Your objective
Extract the lines running from the line with "Where should I" to the line with "[x=135, y=375]", and repeat them exactly.

Source records
────────────────

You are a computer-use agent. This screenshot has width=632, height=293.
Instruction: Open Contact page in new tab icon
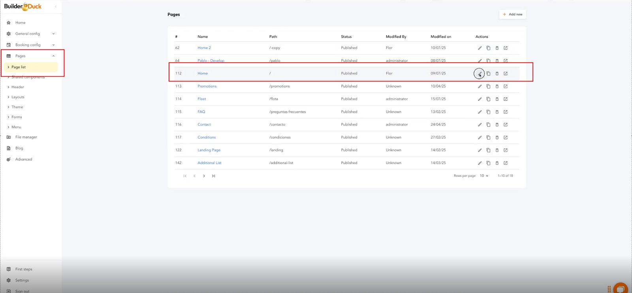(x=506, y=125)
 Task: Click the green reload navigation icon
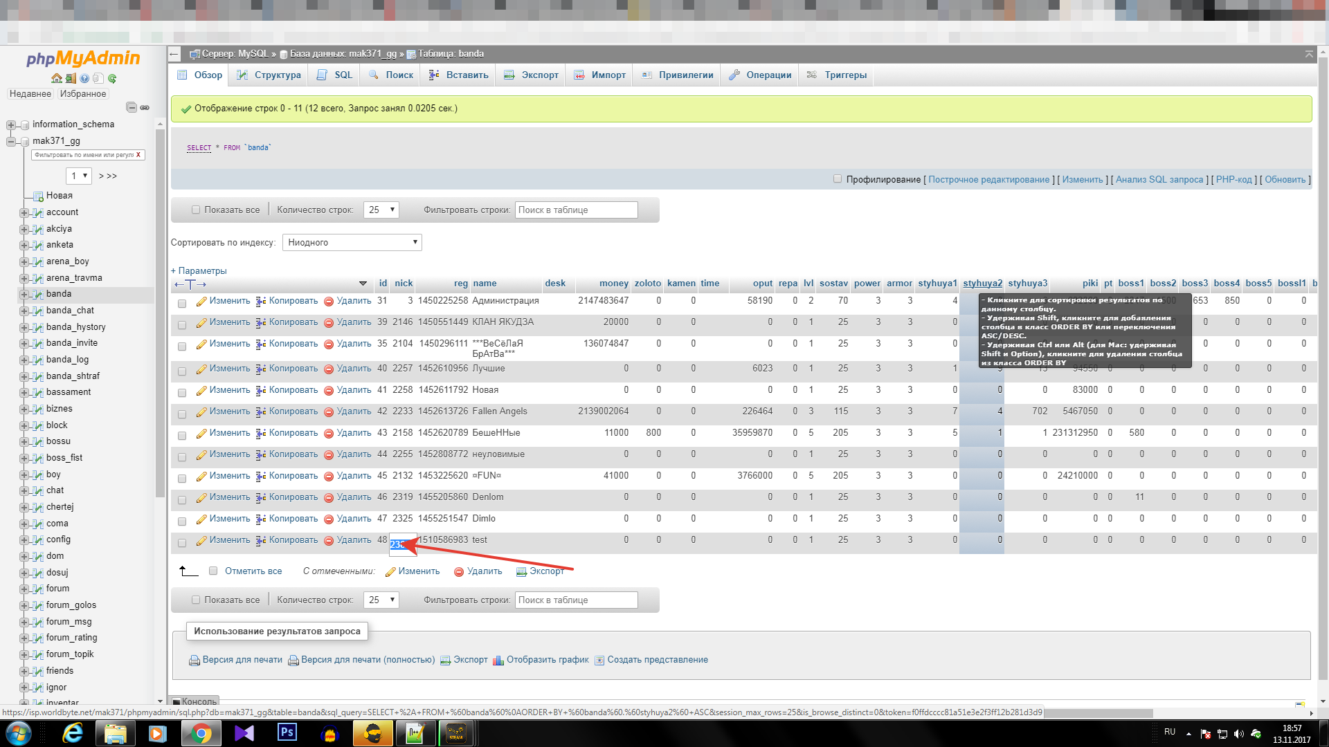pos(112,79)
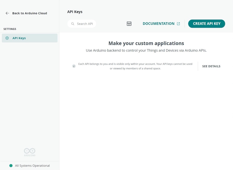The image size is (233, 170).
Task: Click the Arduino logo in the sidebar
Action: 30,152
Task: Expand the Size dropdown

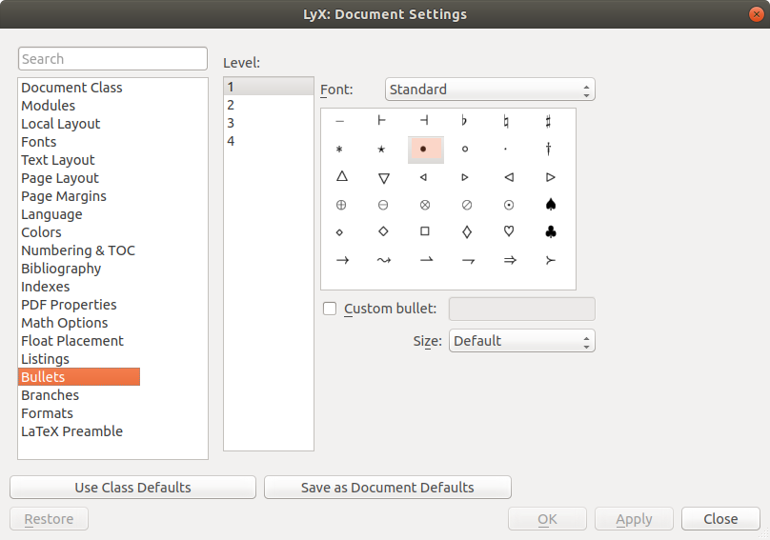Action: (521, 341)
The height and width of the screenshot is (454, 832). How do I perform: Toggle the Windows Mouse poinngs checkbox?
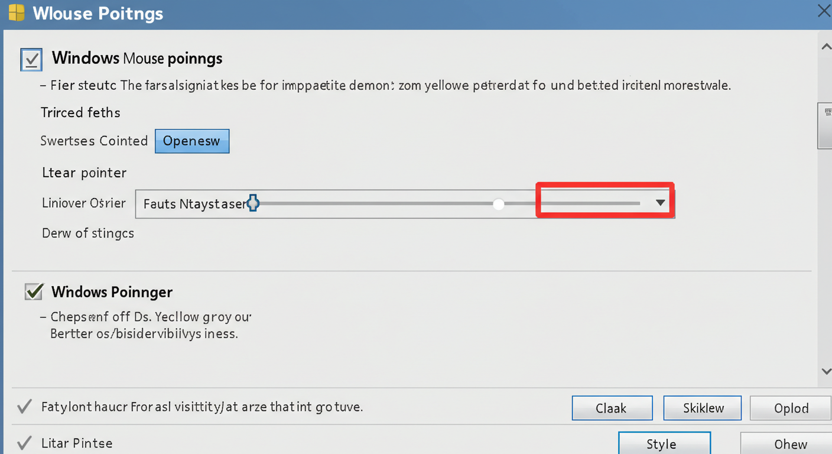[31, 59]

────────────────

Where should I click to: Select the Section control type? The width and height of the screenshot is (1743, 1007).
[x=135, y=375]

────────────────

Task answer
Where should I click to: Select the Section control type? The width and height of the screenshot is (1743, 1007).
[x=135, y=375]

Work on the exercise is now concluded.